◆ ABOUT THIS TASK ◆
The expected output is the line with "Task: Click pencil" plus all lines after it to the end of the material below, reproduced exactly, with pictures omitted and nothing else included.
Content starts
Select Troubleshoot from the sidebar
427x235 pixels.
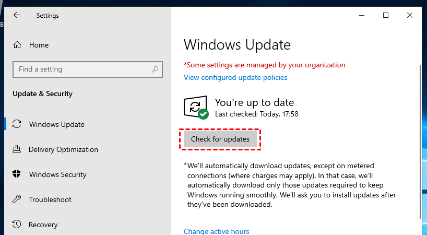50,199

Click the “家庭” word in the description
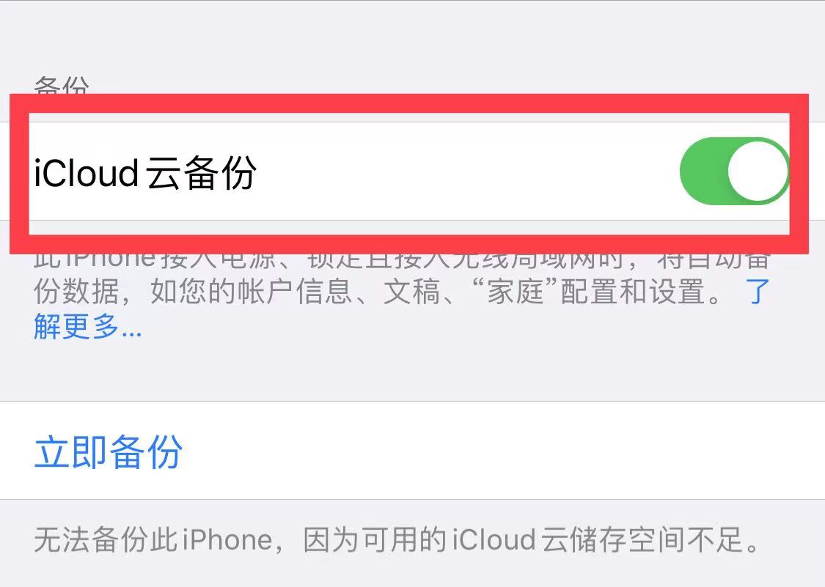[513, 291]
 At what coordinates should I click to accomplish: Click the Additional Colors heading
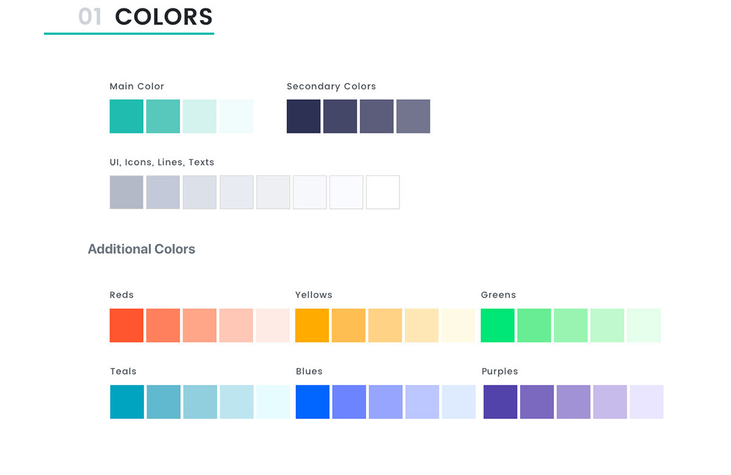click(x=141, y=249)

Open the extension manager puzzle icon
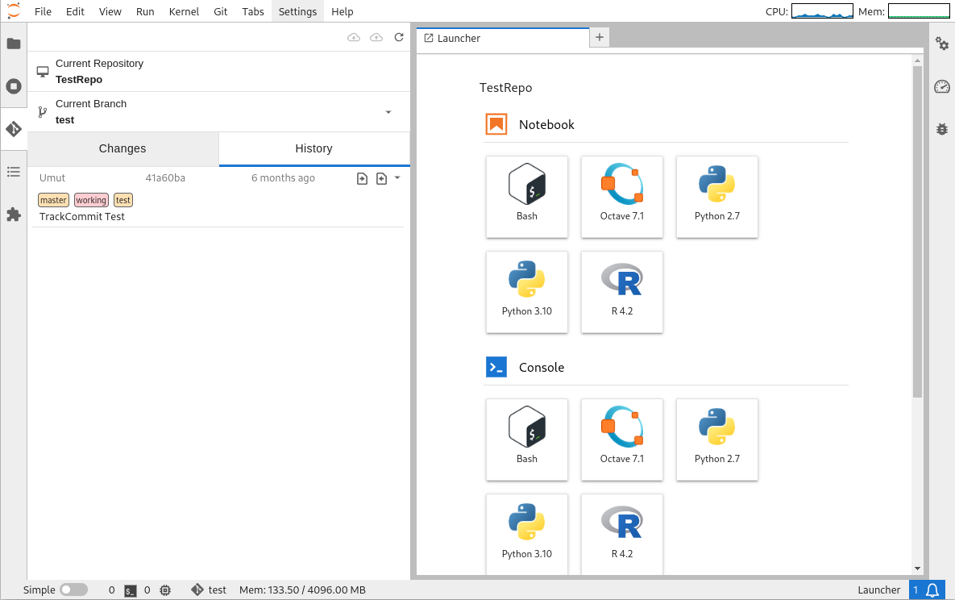pyautogui.click(x=14, y=215)
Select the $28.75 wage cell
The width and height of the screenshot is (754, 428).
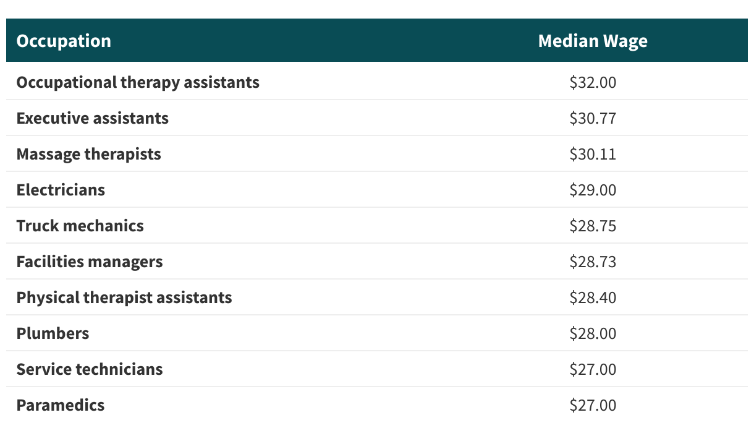[593, 226]
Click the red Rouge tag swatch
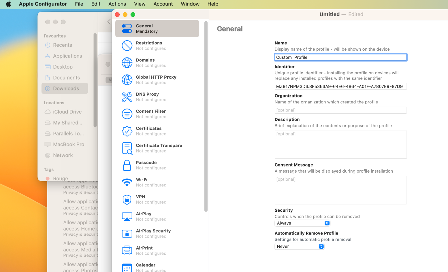 48,179
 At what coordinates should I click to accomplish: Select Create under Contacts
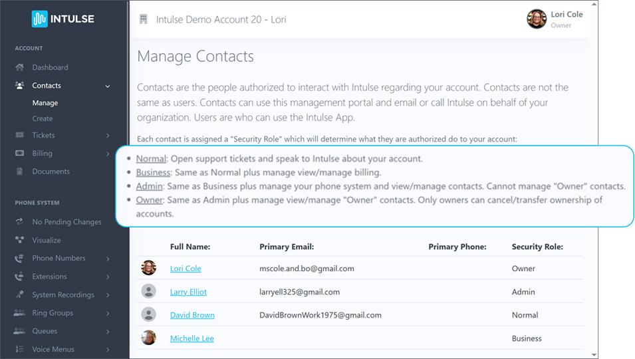43,118
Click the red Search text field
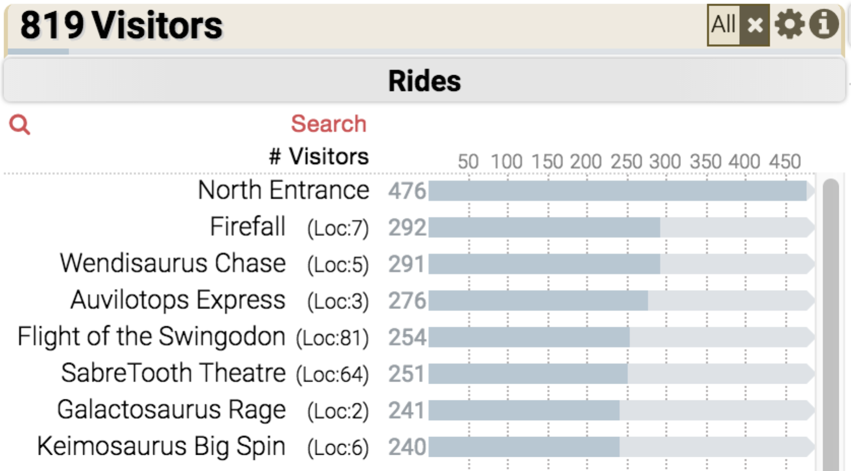The width and height of the screenshot is (851, 471). tap(328, 124)
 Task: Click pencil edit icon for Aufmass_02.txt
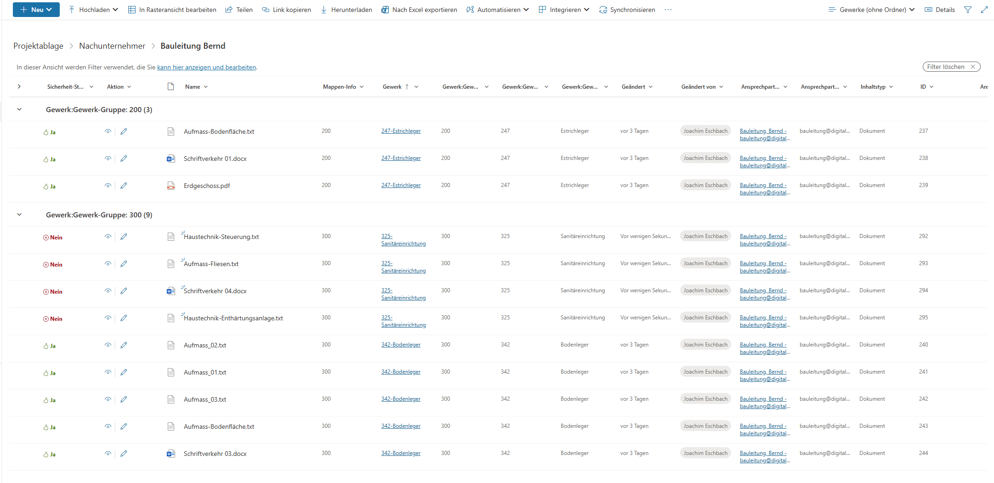pyautogui.click(x=124, y=345)
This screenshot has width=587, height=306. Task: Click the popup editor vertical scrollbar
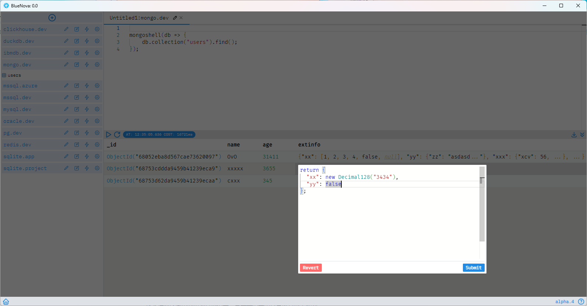point(482,206)
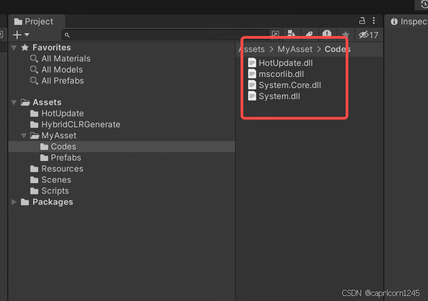The image size is (428, 301).
Task: Open the Project panel kebab menu
Action: click(x=374, y=21)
Content ends
◆ ANSWER FOR THIS EXERCISE ◆
 Task: Click pencil edit icon for Aufmass_02.txt
pyautogui.click(x=124, y=345)
This screenshot has width=587, height=306. Task: Click the popup editor vertical scrollbar
point(482,206)
The image size is (428, 301).
Task: Open the Project panel kebab menu
Action: click(x=374, y=21)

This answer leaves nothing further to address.